13.05 – A call to visionary obedience
The idea of obeying someone often seems repellant to the contemporary mind: “I can think for myself; why should I obey anyone?” This repulsion to obedience seems all the more justified in the religious field where terrorists, in the name of obeying scripture, attack innocent people. But in fairness to religion, the secular field has also seen fanatics like Hitler’s Nazis or Stalin’s Communists who, in the name of obeying their leaders’ ideology, have killed innocent people in millions.
So the actual problem is not religion or even obedience, but blind obedience – be it of religious or secular dogmas. Why do people become blind followers? It’s often due to their unwillingness to accept responsibility for their own actions. Such intellectually irresponsible people seek the easy way out by following faithful-seeming religious zealots who swear by an ancient book but also interpret it according to their own political purposes.

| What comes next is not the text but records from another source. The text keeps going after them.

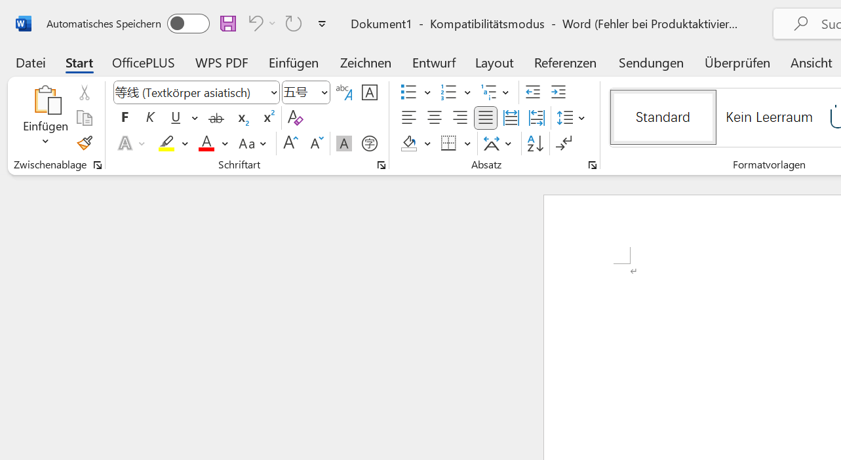Image resolution: width=841 pixels, height=460 pixels.
Task: Click the Save icon in title bar
Action: (x=227, y=24)
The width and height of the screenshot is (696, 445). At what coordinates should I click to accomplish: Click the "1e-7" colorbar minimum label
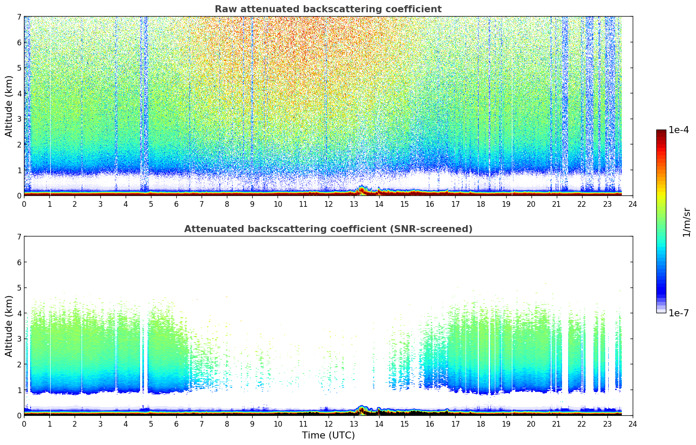[679, 313]
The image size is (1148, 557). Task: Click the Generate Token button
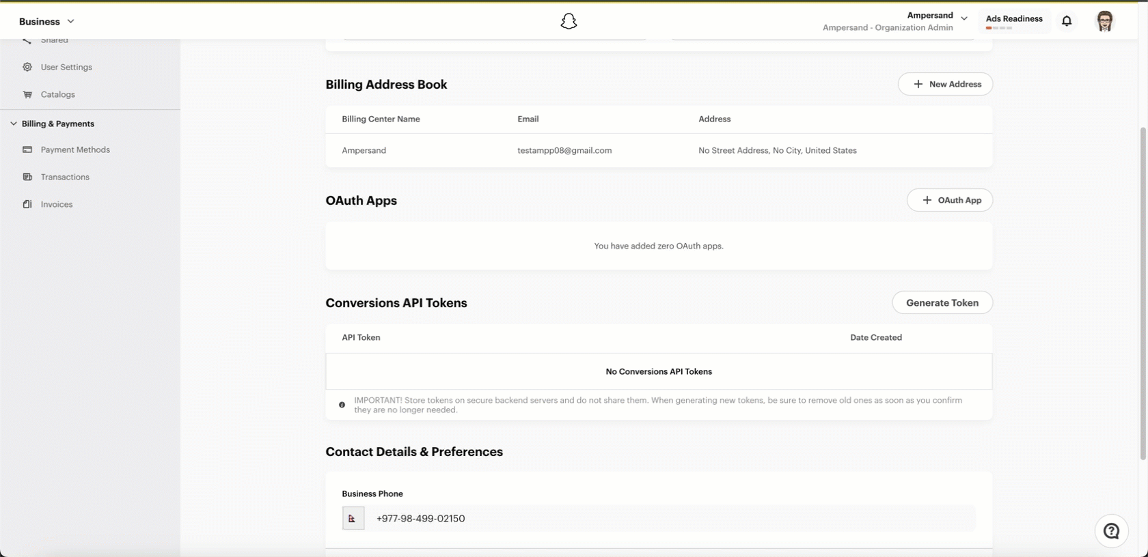pyautogui.click(x=942, y=302)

A similar individual irresponsibility makes other people obey secular leaders who promise that their godless ideologies will solve all problems.
The Bhagavad-gita doesn’t subscribe to such an ethos of blind following and intellectual irresponsibility. Its presentation of multiple options for spiritual advancement, its sober and sensitive response to intelligent questions, its carefully reasoned arguments to substantiate its concluding call for devotional activism as the best pathway to individual and global well-being – all these set the scene for obedience that is not blind but is visionary.
The basis of this visionary obedience is Krishna’s extraordinary example. Despite being God himself, he doesn’t demand obedience merely on the authority of his divinity. Despite being Arjuna’s spiritual master (guru), he doesn’t demand obedience based on his spiritual stature, but quotes (13.5) scripture (shastra) and past saintly teachers (sadhu) to authenticate his message.
This tripartite foundation (guru-sadhu-shastra) for our thinking makes our obedience visionary: “I can think for myself; that’s why I choose to obey Krishna.”